FTP is a plain-text protocol so if something changes along the way it won't give you any issues.
Use BITS (Score:5, Informative)
Background Intelligent Transfer Service (BITS) can be used to transfer files between windows servers. It is the technology behind Windows Update. We use it in our company to transfer files across a low bandwidth sattelite connection. Great thing is that it can automatically resume transfer after rebooting both machines. SharpBits offer a nice .NET API. You can find it here: http://www.codeplex.com/sharpbits [codeplex.com]
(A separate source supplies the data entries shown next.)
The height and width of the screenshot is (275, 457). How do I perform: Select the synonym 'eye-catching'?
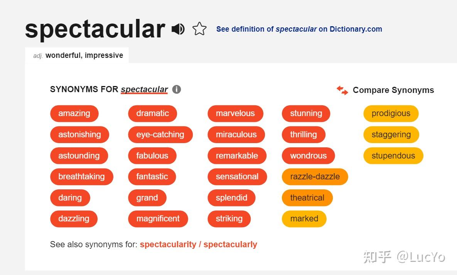point(160,135)
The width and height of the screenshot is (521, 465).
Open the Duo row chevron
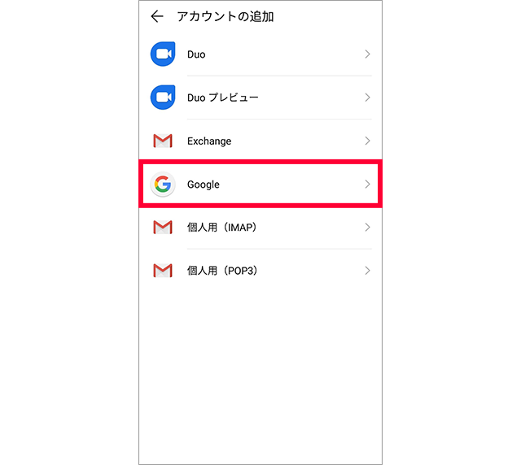[367, 54]
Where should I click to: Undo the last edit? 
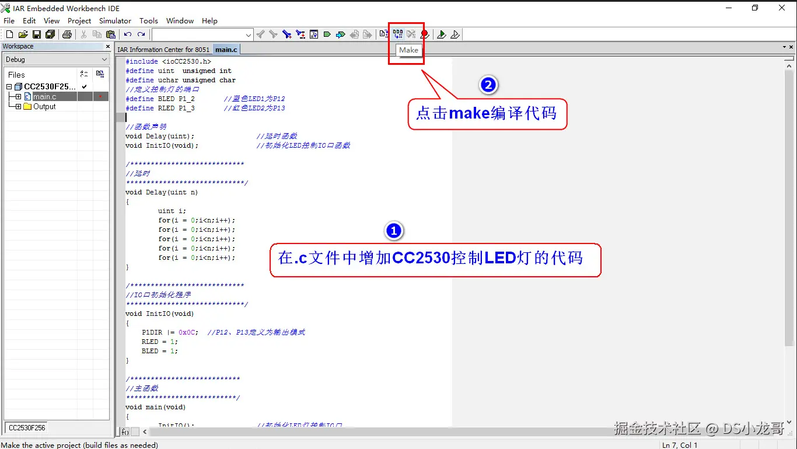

Re:Robocopy? (Score:3, Informative)
Re:TCP? (Score:5, Informative)
rsync (Score:5, Informative)
... is what you want. Yes, you can use it with Windows (with or without cygwin bloat). Use -c and a short --timeout and you're good to go. If you're using it over ssh you're looking at three layers of integrity (rsync checksums, ssh and TCP), two of them quite strong even against malicious attacks not only against normal stuff. Put it in a script with a short --timeout; if anything is wrong with the link your ssh session will freeze completely, as soon as your --timeout is reached rsync will die and your script can respawn a new one (which will resume the transfer using whatever chunks with good checksum you have already transfered and will again checksum the whole file when it finishes).
Re:Correct me if I'm wrong... (Score:4, Informative)
Implementations of TCP in most operating systems fall a bit short of that, killing off stalled connections, etc. Also, some firewall suites, and some routers make a habit of killing off connections after a certain amount of time, sometimes without regard to whether or not they are 'active'.
You might have some luck boosting reliability with the TcpMaxDataRetransmissions registry setting in Windows. But ultimately, the poster is going to need to find a file copy suite which retries when connections die.
RTFM - set binary mode in FTP (Score:5, Informative)
Ritchie's Law - assume you have screwed something up *first*, before blaming the tool...
Re:Robocopy? (Score:5, Informative)
Yeah but that extra functionality contains things like the ability to resume a transfer, retry if things fail, and verify the files after copying.
Re:Well...duh (Score:3, Informative)
You don't need to MD5 if you're using rsync. The rsync algorithm already uses checksums to ensure the files are bit-for-bit identical. In fact, rsync 3.x uses MD5.
Re:rsync (Score:4, Informative)
Re:Robocopy? (Score:5, Informative)
MOD PARENT UP. Not to mention it's multithreaded, so it's not really the same as copy/paste - it's the same as a whole bunch of copy/pastes as the same time.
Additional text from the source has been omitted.